__EXERCISE INSTRUCTIONS__:
(1) Decide whether each statement agrees with the SQL vs NoSQL thread. Answer yes or no for each and quote the deciding words. (a) The database will start out with about 5,000 objects. (b) The poster has prior experience with document-style NoSQL databases. (c) Single table inheritance calls for a column that records each row's object type.
(2) According to the SQL vs NoSQL thread, how many attributes will each object contain at first?
(3) In the SQL vs NoSQL thread, swap "nightmare" for "headache" in the passage from "Searching this schema, as" to "relational database structure.".

__SELECTED TEXT__:

SQL vs NoSQL for data that will be presented to a user after multiple filters have been added

I am about to embark on a project for work that is very outside my normal scope of duties. As a SQL DBA, my initial inclination was to approach the project using a SQL database but the more I learn about NoSQL, the more I believe that it might be the better option. I was hoping that I could use this question to describe the project at a high level to get some feedback on the pros and cons of using each option.
The project is relatively straightforward. I have a set of objects that have various attributes. Some of these attributes are common to all objects whereas some are common only to a subset of the objects. What I am tasked with building is a service where the user chooses a series of filters that are based on the attributes of an object and then is returned a list of objects that matches all^ of the filters. When the user selects a filter, he or she may be filtering on a common or subset attribute but that is abstracted on the front end.
^ There is a chance, depending on user feedback, that the list of objects may match only some of the filters and the quality of the match will be displayed to the user through a score that indicates how many of the criteria were matched.
After watching this talk by Martin Folwler (http://www.youtube.com/watch?v=qI_g07C_Q5I), it would seem that a document-style NoSQL database should suit my needs but given that I have no experience with this approach, it is also possible that I am missing something obvious.
Some additional information - The database will initially have about 5,000 objects with each object containing 10 to 50 attributes but the number of objects will definitely grow over time and the number of attributes could grow depending on user feedback. In addition, I am hoping to have the ability to make rapid changes to the product as I get user feedback so flexibility is very important.
Any feedback would be very much appreciated and I would be happy to provide more information if I have left anything critical out of my discussion. Thanks.
This problem can be solved in by using two separate pieces of technology. The first is to use a relatively well designed database schema with a modern RDBMS. By modeling the application using the usual principles of normalization, you'll get really good response out of storage for individual CRUD statements.
Searching this schema, as you've surmised, is going to be a nightmare at scale. Don't do it. Instead look into using Solr/Lucene as your full text search engine. Solr's support for dynamic fields means you can add new properties to your documents/objects on the fly and immediately have the ability to search inside your data if you have designed your Solr schema correctly.
I'm not an expert in NoSQL, so I will not be advocating it. However, I have few points that can help you address your questions regarding the relational database structure.
First thing that I see right away is, you are talking about inheritance (at least conceptually). Your objects inherit from each-other, thus you have additional attributes for derived objects. Say you are adding a new type of object, first thing you need to do (conceptually) is to find a base/super (parent) object type for it, that has subset of the attributes and you are adding on top of them (extending base object type).
Once you get used to thinking like said above, next thing is about inheritance mapping patterns for relational databases. I'll steal terms from Martin Fowler to describe it here.
You can hold inheritance chain in the database by following one of the 3 ways:
1 - Single table inheritance: Whole inheritance chain is in one table. So, all new types of objects go into the same table.
Advantages: your search query has only one table to search, and it must be faster than a join for example.
Disadvantages: table grows faster than with option 2 for example; you have to add a type column that says what type of object is the row; some rows have empty columns because they belong to other types of objects.

__EXCERPTED RECORDS__:
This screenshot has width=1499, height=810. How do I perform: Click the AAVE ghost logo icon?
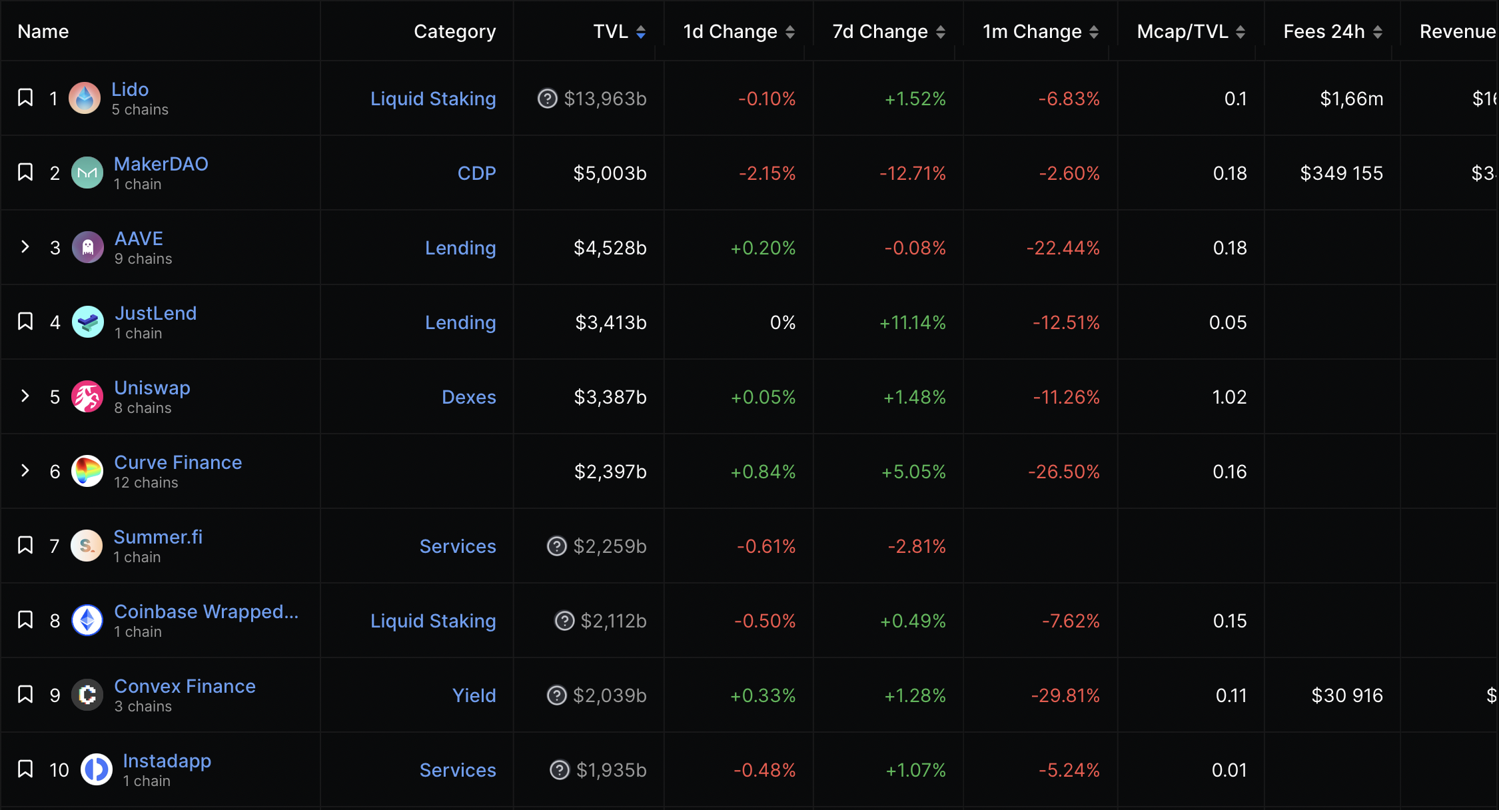(87, 248)

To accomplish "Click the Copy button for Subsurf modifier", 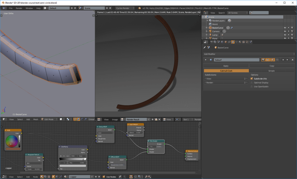I will [x=272, y=66].
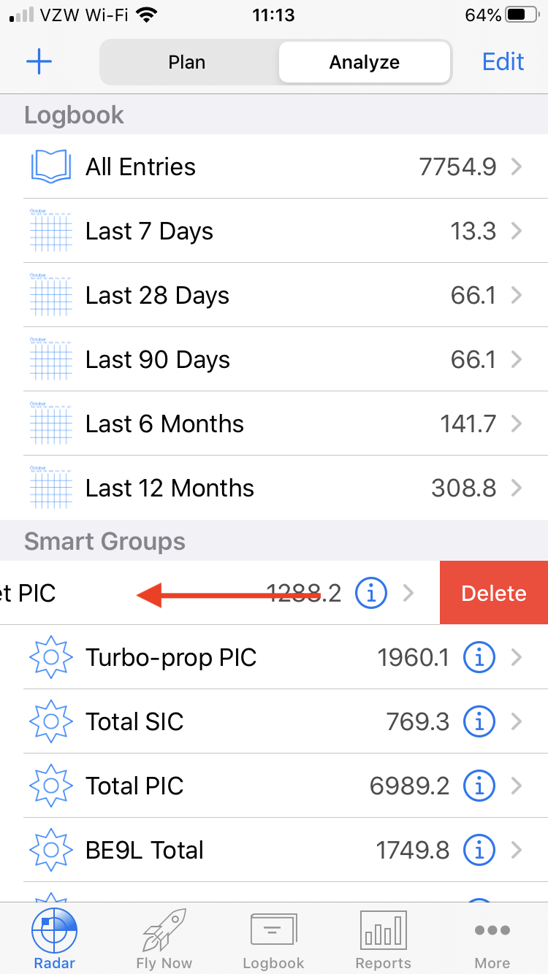The height and width of the screenshot is (974, 548).
Task: Tap info icon beside 1288.2 value
Action: pos(370,594)
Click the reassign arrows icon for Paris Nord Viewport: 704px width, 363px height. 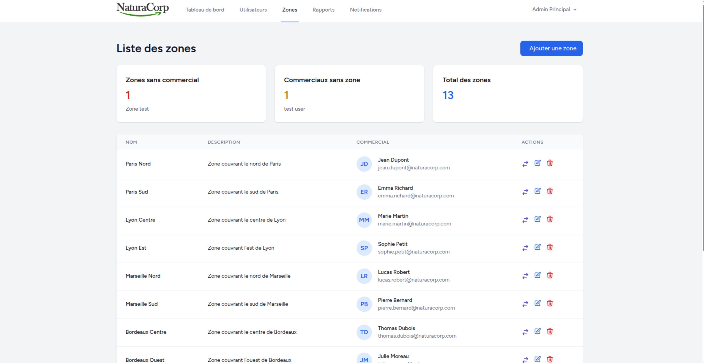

__SOLVED TASKS__:
(1)
(a) Yes: "The database will initially have about 5,000 objects"
(b) No: "given that I have no experience with this approach"
(c) Yes: "you have to add a type column that says what type of object is the row"

(2) Each object will contain 10 to 50 attributes.

(3)
Searching this schema, as you've surmised, is going to be a headache at scale. Don't do it. Instead look into using Solr/Lucene as your full text search engine. Solr's support for dynamic fields means you can add new properties to your documents/objects on the fly and immediately have the ability to search inside your data if you have designed your Solr schema correctly.
I'm not an expert in NoSQL, so I will not be advocating it. However, I have few points that can help you address your questions regarding the relational database structure.